Last night we had our annual bonfire at Charles' and Maggie's house. It was a lot of fun, even though it was really really cold. But, there was a fire, so I huddled close to it. Maggie and Charles were recently part of a different small group, so we had new people at our bonfire and that was a lot of fun too! I made the chili and got lots of compliments on it. This was surprising since I'd never made it this way before, but I made it this way to try to make it so that more people would like it. I have, in the past, always made my chili with only like 1-2 pounds of meat in a huge pot of chili with beans (always pinto) and lots of tomatoes. And it generally isn't very spicy because of my acid reflux and the fact that when I used to put in a can of Rotel, Scott mentioned it was too spicy. But, he seems to have taken on a higher threshold for spiciness in the years since we were first married, so I took a chance and he seemed pleased. I wanted to publish my "recipe" since I still had the cans I used yesterday sitting on the counter since I'd rinsed them and let them dry for recycling.

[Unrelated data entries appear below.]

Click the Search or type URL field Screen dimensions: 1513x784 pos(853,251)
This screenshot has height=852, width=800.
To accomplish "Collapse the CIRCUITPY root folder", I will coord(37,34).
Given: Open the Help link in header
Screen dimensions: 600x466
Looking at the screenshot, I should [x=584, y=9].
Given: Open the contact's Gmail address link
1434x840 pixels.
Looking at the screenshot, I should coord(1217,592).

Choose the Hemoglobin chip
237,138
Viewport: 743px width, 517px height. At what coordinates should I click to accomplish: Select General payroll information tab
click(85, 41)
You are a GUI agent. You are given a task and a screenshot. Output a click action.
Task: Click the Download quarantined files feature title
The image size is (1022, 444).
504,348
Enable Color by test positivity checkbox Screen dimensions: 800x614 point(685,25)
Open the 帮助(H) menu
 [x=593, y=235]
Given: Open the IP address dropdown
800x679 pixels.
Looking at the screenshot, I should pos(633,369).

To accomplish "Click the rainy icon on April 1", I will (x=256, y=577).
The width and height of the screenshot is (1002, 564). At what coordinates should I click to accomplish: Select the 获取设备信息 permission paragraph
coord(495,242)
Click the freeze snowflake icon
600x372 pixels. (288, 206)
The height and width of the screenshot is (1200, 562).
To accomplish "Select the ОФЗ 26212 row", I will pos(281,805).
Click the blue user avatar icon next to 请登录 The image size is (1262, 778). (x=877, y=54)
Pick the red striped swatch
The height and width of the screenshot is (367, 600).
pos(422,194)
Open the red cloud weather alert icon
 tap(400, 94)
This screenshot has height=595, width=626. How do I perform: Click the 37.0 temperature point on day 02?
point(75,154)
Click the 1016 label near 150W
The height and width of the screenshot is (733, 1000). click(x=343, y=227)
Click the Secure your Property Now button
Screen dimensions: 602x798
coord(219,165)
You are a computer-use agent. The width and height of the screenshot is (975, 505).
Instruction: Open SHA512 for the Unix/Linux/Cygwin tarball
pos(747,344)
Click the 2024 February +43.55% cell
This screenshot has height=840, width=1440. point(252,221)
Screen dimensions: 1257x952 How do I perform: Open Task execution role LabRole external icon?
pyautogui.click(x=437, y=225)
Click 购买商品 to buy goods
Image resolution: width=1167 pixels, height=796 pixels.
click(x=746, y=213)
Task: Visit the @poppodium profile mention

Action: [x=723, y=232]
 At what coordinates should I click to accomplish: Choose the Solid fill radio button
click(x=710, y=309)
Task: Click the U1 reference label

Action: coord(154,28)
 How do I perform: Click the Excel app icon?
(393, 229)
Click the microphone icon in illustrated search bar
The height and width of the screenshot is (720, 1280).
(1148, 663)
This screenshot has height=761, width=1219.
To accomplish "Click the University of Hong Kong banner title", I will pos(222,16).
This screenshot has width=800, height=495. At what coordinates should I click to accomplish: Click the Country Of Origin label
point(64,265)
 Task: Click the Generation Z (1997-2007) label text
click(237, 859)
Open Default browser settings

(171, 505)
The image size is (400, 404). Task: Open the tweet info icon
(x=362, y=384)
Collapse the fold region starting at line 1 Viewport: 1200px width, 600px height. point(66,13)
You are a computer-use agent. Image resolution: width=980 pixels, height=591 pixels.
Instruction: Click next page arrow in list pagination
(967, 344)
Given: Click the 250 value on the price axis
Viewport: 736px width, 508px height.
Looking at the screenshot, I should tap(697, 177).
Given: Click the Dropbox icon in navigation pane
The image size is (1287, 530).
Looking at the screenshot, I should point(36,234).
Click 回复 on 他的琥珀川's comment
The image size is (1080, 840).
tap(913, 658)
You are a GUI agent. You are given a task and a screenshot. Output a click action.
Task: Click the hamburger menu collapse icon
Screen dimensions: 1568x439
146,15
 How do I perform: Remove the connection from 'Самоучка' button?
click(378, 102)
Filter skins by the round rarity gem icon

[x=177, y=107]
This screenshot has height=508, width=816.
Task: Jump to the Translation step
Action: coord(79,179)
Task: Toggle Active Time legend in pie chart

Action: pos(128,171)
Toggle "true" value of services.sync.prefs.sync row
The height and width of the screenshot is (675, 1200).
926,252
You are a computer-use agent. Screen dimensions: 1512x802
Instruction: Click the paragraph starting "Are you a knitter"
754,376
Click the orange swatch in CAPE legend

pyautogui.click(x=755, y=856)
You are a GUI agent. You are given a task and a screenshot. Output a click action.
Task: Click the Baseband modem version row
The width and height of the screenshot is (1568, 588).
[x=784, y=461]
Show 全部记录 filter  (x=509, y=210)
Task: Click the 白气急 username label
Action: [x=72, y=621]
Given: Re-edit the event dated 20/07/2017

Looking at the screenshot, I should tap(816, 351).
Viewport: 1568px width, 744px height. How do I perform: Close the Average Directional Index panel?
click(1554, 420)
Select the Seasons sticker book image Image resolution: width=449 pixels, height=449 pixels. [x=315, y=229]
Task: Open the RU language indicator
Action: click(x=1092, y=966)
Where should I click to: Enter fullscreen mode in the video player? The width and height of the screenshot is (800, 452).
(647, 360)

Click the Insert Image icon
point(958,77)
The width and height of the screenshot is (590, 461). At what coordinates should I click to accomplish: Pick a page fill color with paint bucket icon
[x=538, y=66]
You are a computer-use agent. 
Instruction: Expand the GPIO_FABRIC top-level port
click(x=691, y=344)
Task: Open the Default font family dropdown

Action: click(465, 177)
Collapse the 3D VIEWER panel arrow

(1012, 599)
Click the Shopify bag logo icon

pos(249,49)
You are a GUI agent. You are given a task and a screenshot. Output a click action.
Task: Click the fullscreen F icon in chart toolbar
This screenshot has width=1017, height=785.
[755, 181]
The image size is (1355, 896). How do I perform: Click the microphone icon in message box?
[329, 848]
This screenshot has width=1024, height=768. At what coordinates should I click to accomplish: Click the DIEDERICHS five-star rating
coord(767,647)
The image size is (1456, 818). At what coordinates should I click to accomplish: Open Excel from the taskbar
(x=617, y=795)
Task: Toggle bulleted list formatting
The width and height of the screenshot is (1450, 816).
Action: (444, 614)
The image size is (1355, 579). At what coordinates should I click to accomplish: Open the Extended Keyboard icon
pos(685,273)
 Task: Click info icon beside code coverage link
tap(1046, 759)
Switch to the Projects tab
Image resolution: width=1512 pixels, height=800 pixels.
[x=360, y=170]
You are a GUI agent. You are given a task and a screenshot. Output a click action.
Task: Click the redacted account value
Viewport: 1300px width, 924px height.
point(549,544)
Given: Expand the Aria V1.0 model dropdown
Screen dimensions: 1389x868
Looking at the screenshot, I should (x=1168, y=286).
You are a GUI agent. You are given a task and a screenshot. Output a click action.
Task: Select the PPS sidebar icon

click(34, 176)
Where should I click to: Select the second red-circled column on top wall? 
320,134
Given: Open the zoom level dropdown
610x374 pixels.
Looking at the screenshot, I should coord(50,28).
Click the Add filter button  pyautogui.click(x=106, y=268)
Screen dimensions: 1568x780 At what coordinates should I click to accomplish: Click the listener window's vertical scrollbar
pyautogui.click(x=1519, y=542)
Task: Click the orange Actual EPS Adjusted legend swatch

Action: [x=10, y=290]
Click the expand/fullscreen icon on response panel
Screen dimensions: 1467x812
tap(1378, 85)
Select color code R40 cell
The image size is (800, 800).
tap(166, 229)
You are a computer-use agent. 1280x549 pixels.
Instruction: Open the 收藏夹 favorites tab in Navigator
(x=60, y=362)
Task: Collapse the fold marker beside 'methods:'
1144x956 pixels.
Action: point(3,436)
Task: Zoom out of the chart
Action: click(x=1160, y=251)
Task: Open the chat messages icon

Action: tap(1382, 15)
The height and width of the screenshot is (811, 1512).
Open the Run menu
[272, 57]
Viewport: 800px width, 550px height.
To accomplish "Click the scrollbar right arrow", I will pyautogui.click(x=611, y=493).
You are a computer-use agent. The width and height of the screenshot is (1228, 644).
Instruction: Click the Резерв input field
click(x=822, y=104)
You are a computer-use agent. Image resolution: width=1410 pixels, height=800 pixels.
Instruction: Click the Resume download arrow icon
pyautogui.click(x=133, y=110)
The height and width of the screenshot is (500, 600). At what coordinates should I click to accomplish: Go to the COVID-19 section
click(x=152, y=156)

I made two big crock pots full - the "regular" round size (I think it's 4 quarts) and the big oval one (I think that one is 6 quarts). I tried to put about the same proportion of everything in each pot, so here is two big pots' worth of ingredients:
-3 boxes of the 2 Alarm Chili Kit mixes (do not add the masa flour and the red pepper until later)
-4 lbs ground chuck, browned and drained (we drained it into a collander sitting in a bowl and then pressed it with a paper towel)
-2 lbs reduced fat breakfast sausage, browned and drained
-3 cans tomato sauce
-3 cans plain diced tomatoes
-1 can diced tomatoes w/ green peppers & onions
-2 cans rotel (one was the regular Rotel brand, one was the fire-roasted Kroger version)
-2 small cans tomato paste
-2 cans fire-roasted tomatoes w/ garlic
-1 can fire-roasted tomatoes
Scott browned and drained the meat for me. I split it between the crock pots. I added one mix to each crock pot excluding the masa flour and the red pepper. I then added all the tomato products above. I put the lid on an let it cook on high for 30 minutes, as directed on the box. I went back and tasted and thought it could use some more heat, so I split 1 of the envelopes of red pepper between the 2 pots and to thicken it, I mixed one envelope of the masa flour with 1/4 c warm water in each pot (2 total). I let them cook for maybe 15 more minutes on high then turned them down to low while we went out to lunch, so maybe an hour and a half-ish. When we got home, the house smelled like chili, but when I stirred it up and tasted, it didn't really taste like chili. It tasted like meat and tomatoes. Sad. So, I split my last chili kit between the two pots, excluding the masa flour and the red pepper. I thought they were thick enough and I knew from experience that chili gets hotter with time, so I didn't want to overdo the spice. They probably cooked on low for another hour to an hour and a half before we packed them up to take to Charles' and Maggie's house. Of course, they didn't have to cook for that long and would have cooked faster on the stove. However, if you make chili "quickly" and you intend to have leftovers for the next few days or to freeze, keep in mind that the reheated version will always be spicier.
Sorry that was so long. But, chili is a food of love. It takes a while. I rarely ever make it the same way twice because I can rarely remember. If I was making this for just Scott and me, I would put in beans. I have also made chili with ground turkey breast and it is just as good. I would have used turkey sausage if I could find anything but those breakfast links, which are a pain to break up and they are more expensive. Happy cooking!